[EXERCISE AIM]
Render the lines of the entries below as a JSON list of strings, one string per line and no blank lines, covering only the lines between the one holding "Given: Open 212个朋友关注 link" and the one holding "Looking at the screenshot, I should pos(29,46).", inclusive. Leave the pictures out.

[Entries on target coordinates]
----------

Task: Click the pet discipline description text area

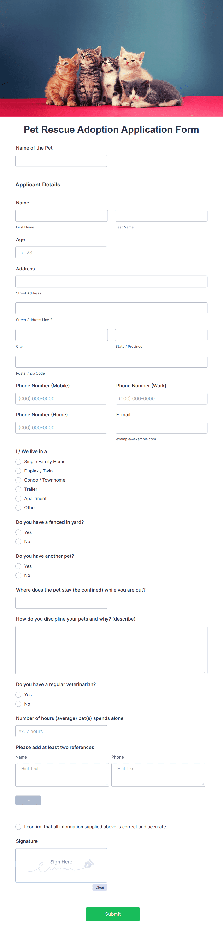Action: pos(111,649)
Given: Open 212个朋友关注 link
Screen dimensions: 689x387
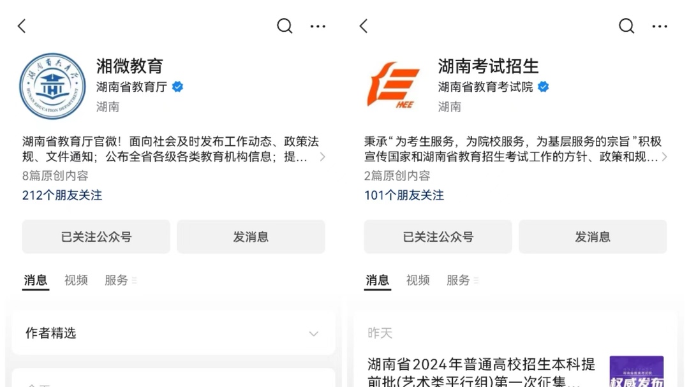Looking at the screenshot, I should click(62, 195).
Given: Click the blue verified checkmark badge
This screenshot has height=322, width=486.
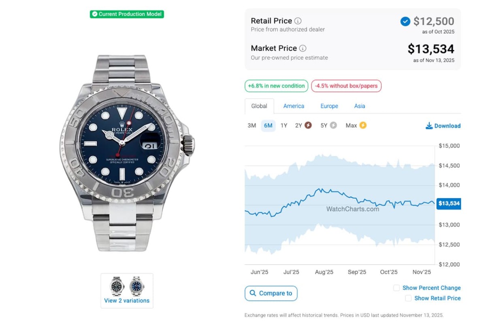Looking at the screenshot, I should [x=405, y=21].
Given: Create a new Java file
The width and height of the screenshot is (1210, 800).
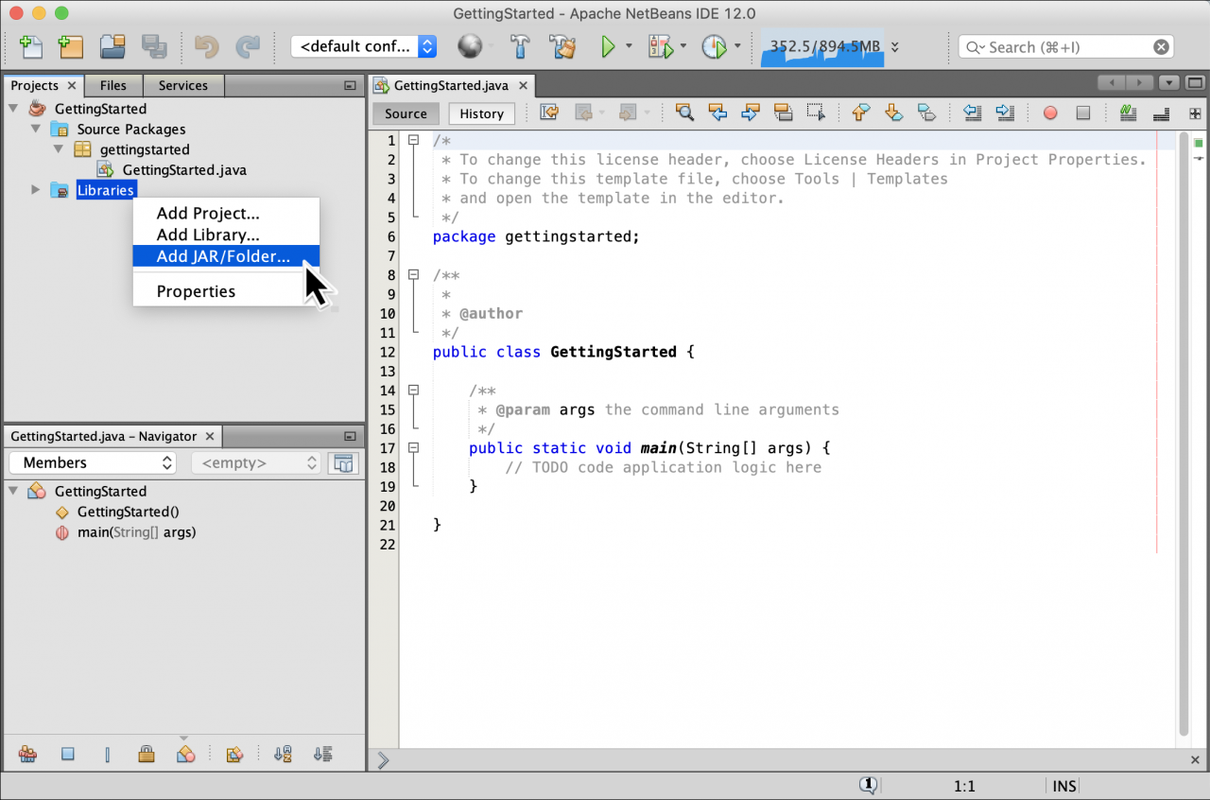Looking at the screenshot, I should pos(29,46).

----------

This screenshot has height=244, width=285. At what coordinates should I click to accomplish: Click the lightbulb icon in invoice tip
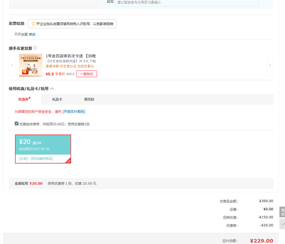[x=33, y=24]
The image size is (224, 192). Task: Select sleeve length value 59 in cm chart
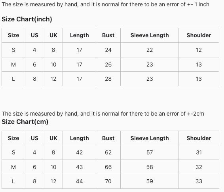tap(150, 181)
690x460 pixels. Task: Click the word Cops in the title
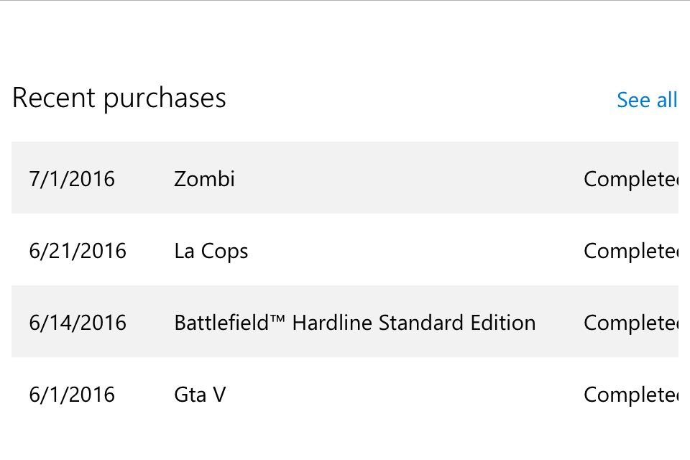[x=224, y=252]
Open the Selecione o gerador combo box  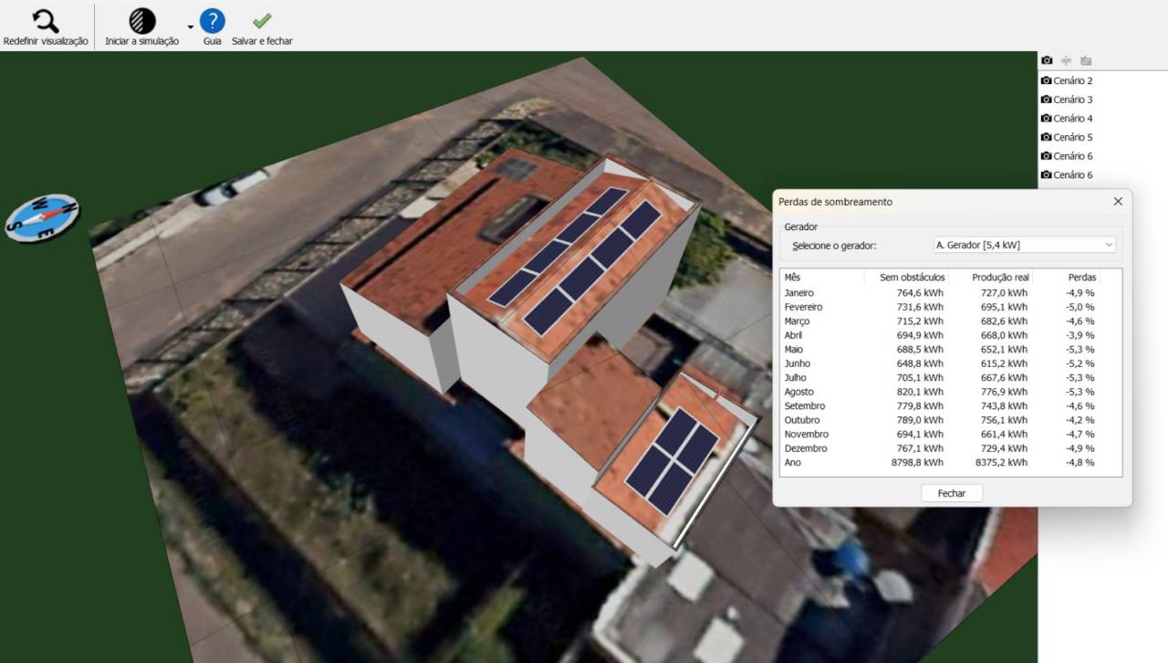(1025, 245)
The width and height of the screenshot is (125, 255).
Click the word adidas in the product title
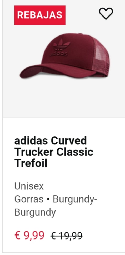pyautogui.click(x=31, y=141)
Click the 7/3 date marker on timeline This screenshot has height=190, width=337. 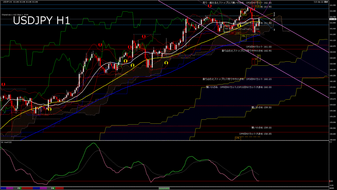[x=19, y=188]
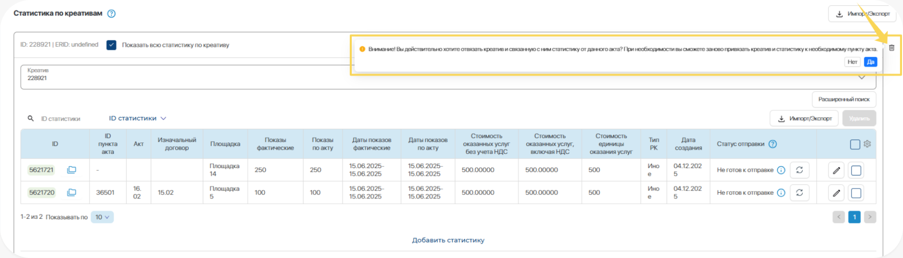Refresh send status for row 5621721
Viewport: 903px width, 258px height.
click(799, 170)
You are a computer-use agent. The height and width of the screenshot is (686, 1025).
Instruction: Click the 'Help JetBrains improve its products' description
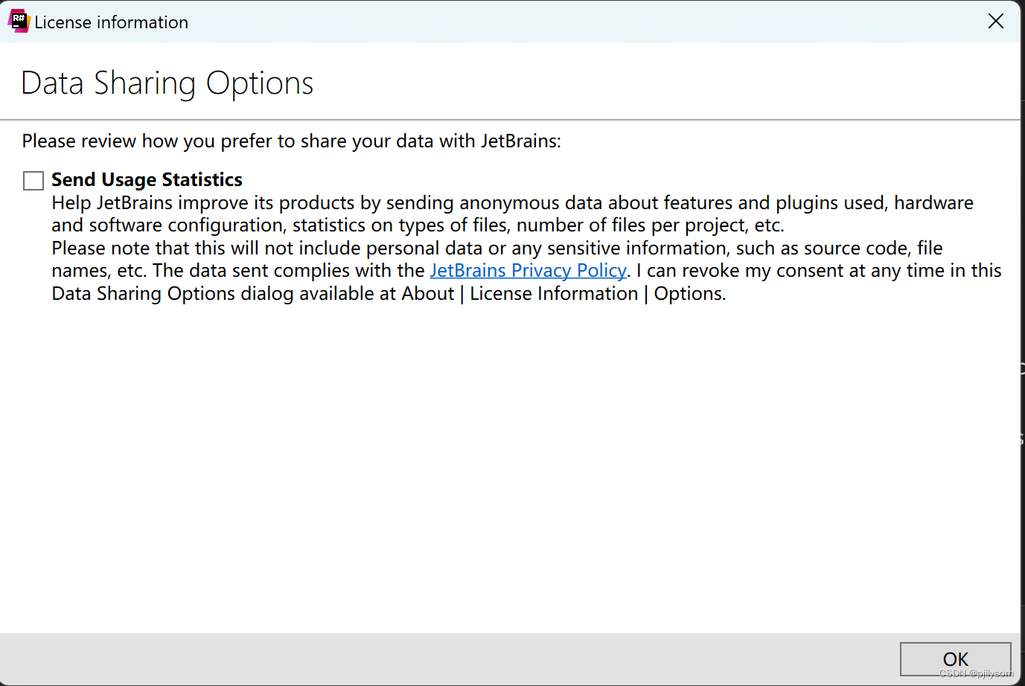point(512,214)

----------

[CORRECT ANSWER]
[
  "Given: Open 212个朋友关注 link",
  "Screen dimensions: 689x387",
  "Looking at the screenshot, I should click(62, 195).",
  "Given: Click the blue verified checkmark badge",
  "This screenshot has height=322, width=486.",
  "Looking at the screenshot, I should [x=405, y=21].",
  "Given: Create a new Java file",
  "The width and height of the screenshot is (1210, 800).",
  "Looking at the screenshot, I should pos(29,46)."
]